Greg Street: Yeah, you can kind of figure it out from the last talent calculator that we released, but to talk about the Protection Paladin specifically, there’s Shield of the Righteous and Word of Glory, which are both off the global cooldown, and a lot of ways to generate Holy Power, so Judgement generates Holy Power now, and they can use the Holy Power to heal themselves if that’s the most appropriate thing, or if they want to improve their block, they do Shield of the Righteous instead. So, almost all the Holy Power will be used for survivability for Protection, because there aren’t a lot of damage abilities they have that consume Holy Power. So all the generation should be targetted towards survivability that way.
Q: There was a blogpost you did recently where you were talking about stat changes, and in terms of block capping and mastery, and all that stuff that’s going on like block moving to a two-roll system. Are we going to see more things in the tanking rotation that have to hit? Like, should tanks be looking to get expertise and hit back on their gear again?
Yeah, in fact that was part of the point of moving towards a more active role in self-defense. Previously, tanks would say “You know what, threat is not an issue for me, I don’t care if I hit or not, I just want to be able to hit my cooldowns.” But, using Protection as an example again, you want Holy Power, but you need to hit to get the Holy Power. So we’re hoping that hit and expertise become more attractive stats to tanks, which then lets us put them onto gear, so that the gear doesn’t always look like “Stamina plus Dodge or Parry” and then we can do some more things with that. We changed it to make it a little easier hit those caps, and we talked about it in the blog that we put up, so that it shouldn’t be totally unreasonable to try to get there.
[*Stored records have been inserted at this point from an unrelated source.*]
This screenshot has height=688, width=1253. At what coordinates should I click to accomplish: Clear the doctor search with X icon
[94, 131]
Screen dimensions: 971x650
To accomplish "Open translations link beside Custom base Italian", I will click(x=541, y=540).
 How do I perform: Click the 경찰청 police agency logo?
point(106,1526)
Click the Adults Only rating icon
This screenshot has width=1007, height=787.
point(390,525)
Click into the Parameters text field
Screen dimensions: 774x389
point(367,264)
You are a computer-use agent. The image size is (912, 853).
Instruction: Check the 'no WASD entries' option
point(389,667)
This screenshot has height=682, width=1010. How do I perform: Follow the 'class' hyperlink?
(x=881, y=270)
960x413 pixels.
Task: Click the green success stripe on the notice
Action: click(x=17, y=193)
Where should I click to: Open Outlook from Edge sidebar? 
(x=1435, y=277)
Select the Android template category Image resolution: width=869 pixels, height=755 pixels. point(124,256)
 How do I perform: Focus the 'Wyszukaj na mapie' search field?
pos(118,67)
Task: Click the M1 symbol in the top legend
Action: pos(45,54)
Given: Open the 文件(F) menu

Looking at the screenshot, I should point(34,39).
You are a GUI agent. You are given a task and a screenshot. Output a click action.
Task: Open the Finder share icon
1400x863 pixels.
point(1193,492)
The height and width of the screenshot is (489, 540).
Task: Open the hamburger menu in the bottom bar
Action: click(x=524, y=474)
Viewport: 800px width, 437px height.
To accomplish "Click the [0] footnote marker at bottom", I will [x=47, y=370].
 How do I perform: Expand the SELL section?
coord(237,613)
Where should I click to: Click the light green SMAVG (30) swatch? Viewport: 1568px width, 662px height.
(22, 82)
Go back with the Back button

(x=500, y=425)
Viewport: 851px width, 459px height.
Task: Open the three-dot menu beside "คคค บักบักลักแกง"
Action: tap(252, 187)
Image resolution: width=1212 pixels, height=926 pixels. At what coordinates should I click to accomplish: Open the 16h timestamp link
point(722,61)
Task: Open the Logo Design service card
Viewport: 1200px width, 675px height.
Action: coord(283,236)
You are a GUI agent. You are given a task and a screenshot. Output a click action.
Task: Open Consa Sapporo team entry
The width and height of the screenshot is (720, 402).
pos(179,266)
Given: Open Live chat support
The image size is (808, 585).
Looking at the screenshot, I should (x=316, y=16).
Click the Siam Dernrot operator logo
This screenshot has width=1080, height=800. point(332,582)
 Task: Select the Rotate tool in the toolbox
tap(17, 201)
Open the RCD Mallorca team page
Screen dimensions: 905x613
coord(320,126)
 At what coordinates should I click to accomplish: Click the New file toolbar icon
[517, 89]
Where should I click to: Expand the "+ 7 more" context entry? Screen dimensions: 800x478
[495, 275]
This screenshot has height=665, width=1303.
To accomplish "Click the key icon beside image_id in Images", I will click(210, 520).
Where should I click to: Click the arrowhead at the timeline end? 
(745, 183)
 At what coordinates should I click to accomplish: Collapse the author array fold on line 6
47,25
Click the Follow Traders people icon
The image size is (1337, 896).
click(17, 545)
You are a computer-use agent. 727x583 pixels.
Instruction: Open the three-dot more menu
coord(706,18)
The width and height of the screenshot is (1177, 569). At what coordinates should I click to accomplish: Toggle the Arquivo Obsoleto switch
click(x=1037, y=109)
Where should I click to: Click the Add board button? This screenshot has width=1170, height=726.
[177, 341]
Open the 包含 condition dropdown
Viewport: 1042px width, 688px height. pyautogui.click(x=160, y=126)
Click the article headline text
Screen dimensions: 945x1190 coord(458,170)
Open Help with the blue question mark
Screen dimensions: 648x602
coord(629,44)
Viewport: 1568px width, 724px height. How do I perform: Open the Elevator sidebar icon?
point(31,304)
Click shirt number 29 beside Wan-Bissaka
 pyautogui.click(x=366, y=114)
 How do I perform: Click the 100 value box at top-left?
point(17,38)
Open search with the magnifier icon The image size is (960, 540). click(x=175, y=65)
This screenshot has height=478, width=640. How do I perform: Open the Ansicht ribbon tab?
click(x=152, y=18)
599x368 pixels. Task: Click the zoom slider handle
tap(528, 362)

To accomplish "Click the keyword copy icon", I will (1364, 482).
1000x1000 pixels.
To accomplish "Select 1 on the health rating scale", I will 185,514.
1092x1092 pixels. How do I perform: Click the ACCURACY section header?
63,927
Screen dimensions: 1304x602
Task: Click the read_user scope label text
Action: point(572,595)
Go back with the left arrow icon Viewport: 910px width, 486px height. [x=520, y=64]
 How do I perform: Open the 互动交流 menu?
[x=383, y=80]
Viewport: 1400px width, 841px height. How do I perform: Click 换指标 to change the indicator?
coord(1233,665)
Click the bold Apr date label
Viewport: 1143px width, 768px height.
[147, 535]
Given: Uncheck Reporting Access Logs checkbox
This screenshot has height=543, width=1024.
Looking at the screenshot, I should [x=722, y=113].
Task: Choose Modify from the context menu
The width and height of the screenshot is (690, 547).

Q: So it should be possible through like spells and abilities to still hit the block cap?
No, I’m sorry, to be able to get hit and expertise capped. The block cap will be almost impossible to hit unless like you have two mastery trinkets and they both go off at the same time or something like that.
Q: So I was playing the Monk a little bit, and I noticed a couple things that were different from Blizzcon. There’s no more dark Chi.
<some debate about how to actually pronounce “Chi”>
Q: So there’s no more dark Chi...
Dark balls.
Q: There’s no more dark balls, yeah. What prompted that sort of change?
It was a couple of things. Originally, the way we designed the Monk was they had a fairly involved resource system and very simple abilities, and as we got deeper into design we were having a lot of fun kind of going crazy with the abilities. So the Monk doesn’t have many, like, “hits for 10% weapon damage and that’s it.” Almost all of them do something else crazy. Even their basic attacks, there’s one that does more damage above 50% health and one that does more damage below 50% health of the targets, so even that basic attack they want to switch around, and when you start to look at some of the tanking and healing abilities they can be quite involved.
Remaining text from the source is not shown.